The cook is responsible for the preparing and serving foods to patients and personnel. All policies and procedures, menus, recipes and guidelines are followed to provide accurate quality and quantities of foods. Particularly important is infection control/sanitation/safety standards as well as professionalism in demeanor, attitude and service to patients and staff.
When assigned to the late shift, may assume general supervision of the department though the dinner meal. In occasional absences of manager or assistant manager, may be responsible for department.
Major Duties and Responsibilities
1. Prepares and cooks food indicated on menus provided for patient and personnel, using standardized recipes based on standard portion size.
2. Prepares food production schedules or those provided by supervisor.
3. Schedules food preparation so that items such as vegetables and grilled foods are prepared in small batches continuously throughout the serving period as evidenced by shortages.
4. Estimates food requirements and controls serving portions, eliminating waste and leftovers.
5. Apportions food in accordance with yield specified in standardized recipes as evidenced by spot checks.

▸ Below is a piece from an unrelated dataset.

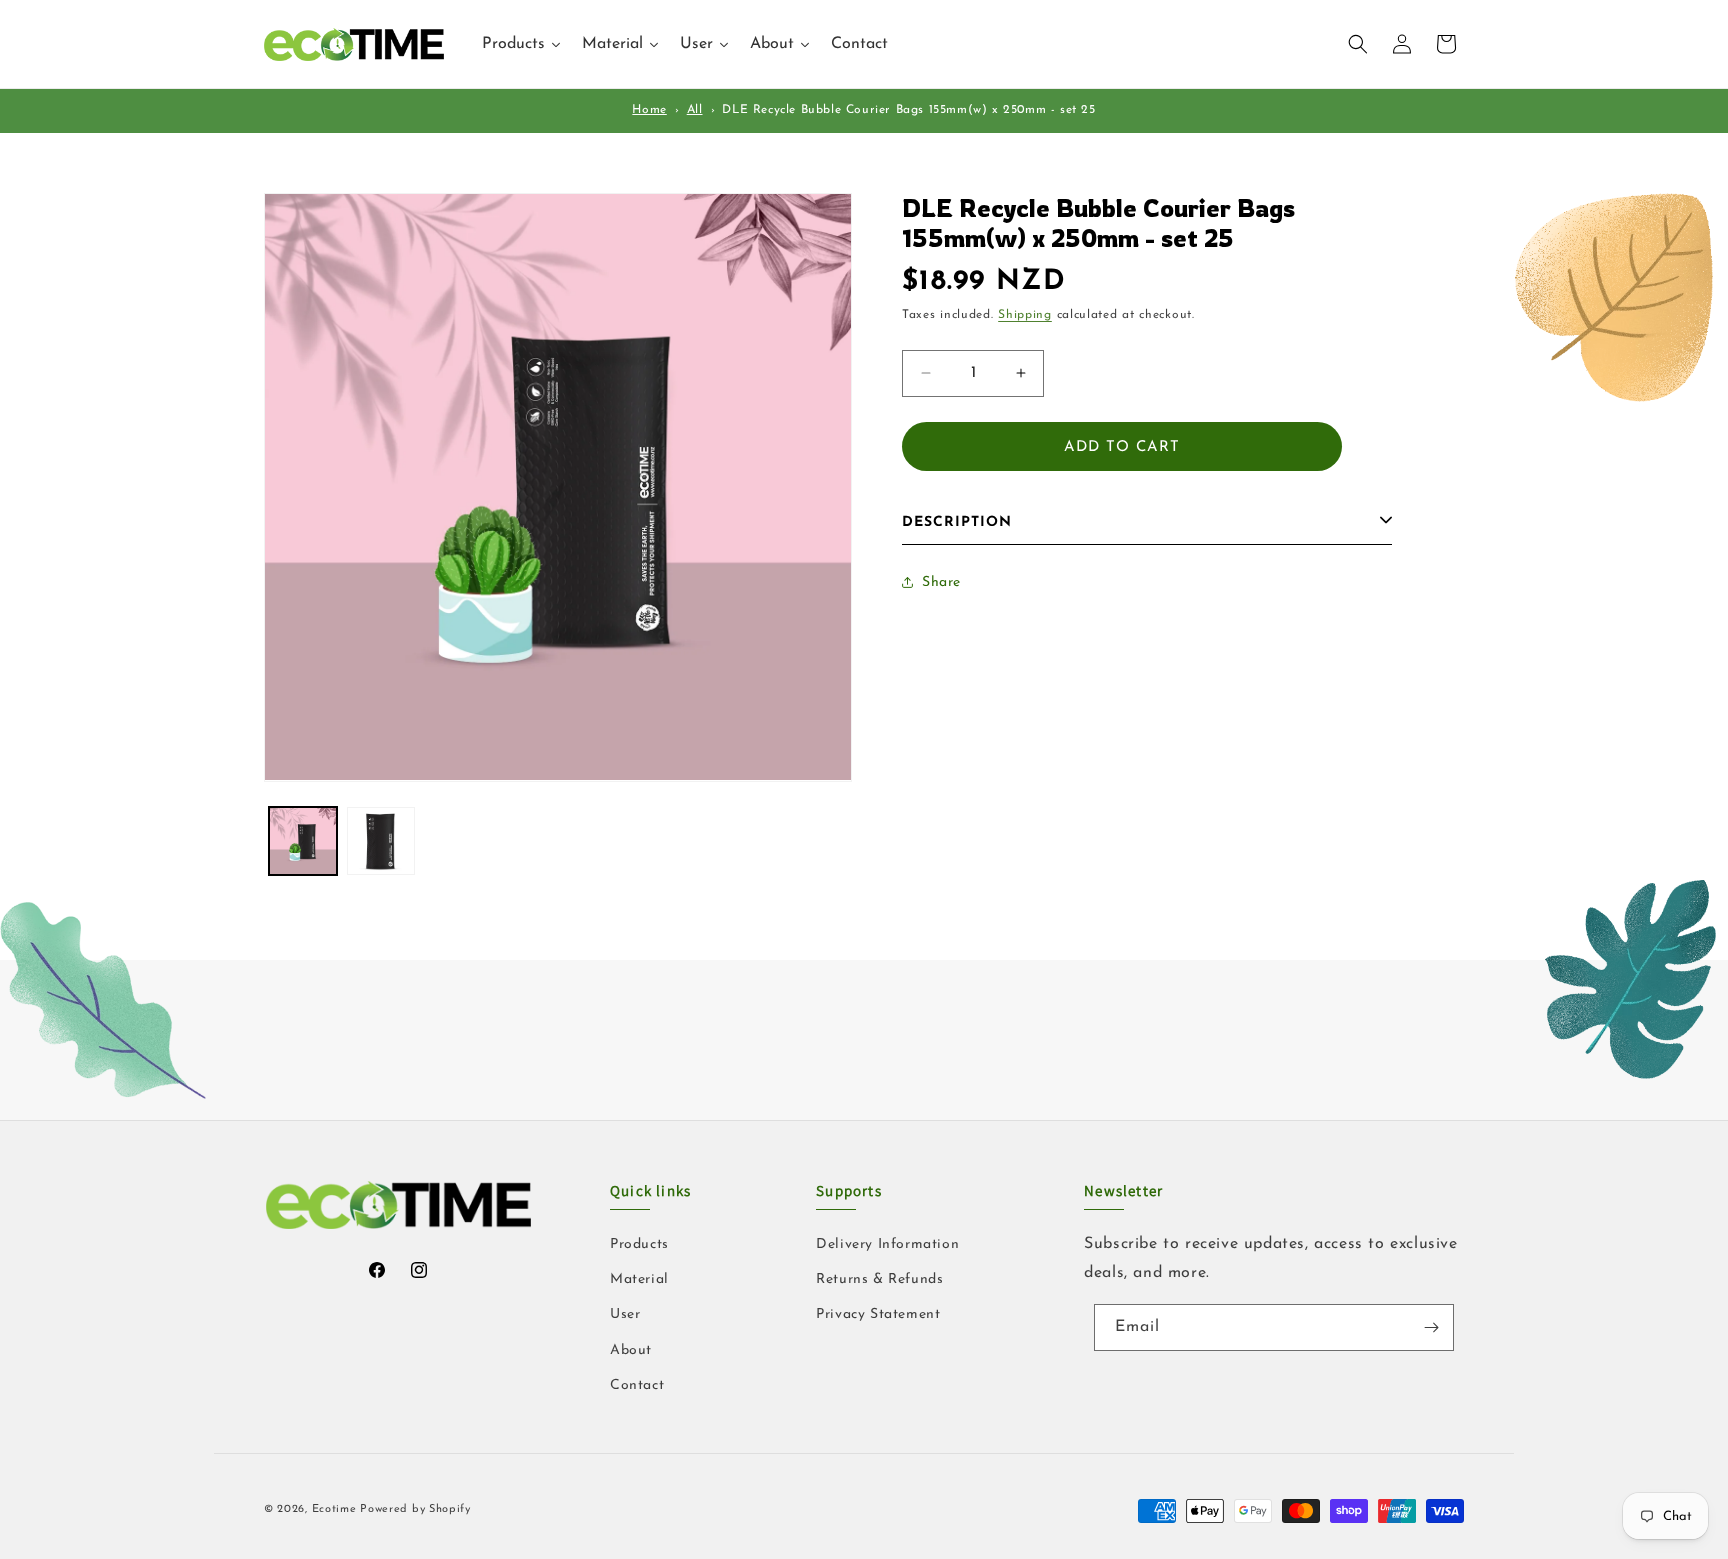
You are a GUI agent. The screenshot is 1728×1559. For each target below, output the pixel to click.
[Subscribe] (1431, 1327)
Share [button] (941, 582)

6. Checks equipment and cooking area often to make sure they maintain safety and sanitation requirements on a daily basis.
7. Reports repair and maintenance needs to maintenance department immediately.
8. Follows menus provided, making changes only with the consent of his/her supervisor.
9. Counsels with dietician regarding product evaluation and menu development.
10. Sweeps and mops the floor daily, cleans tables daily in cafeteria, cleans chairs weekly.
11. Cleans sinks, cleans under the stove area and top of stove area, cleans refrigerator area inside and under on a weekly basis.
12. Performs other duties as assigned.
13. Will adhere to all safety policies and safe work practice.
14. Will attend hospital safety trainings.
15. Will adhere to all hospital policies and procedures.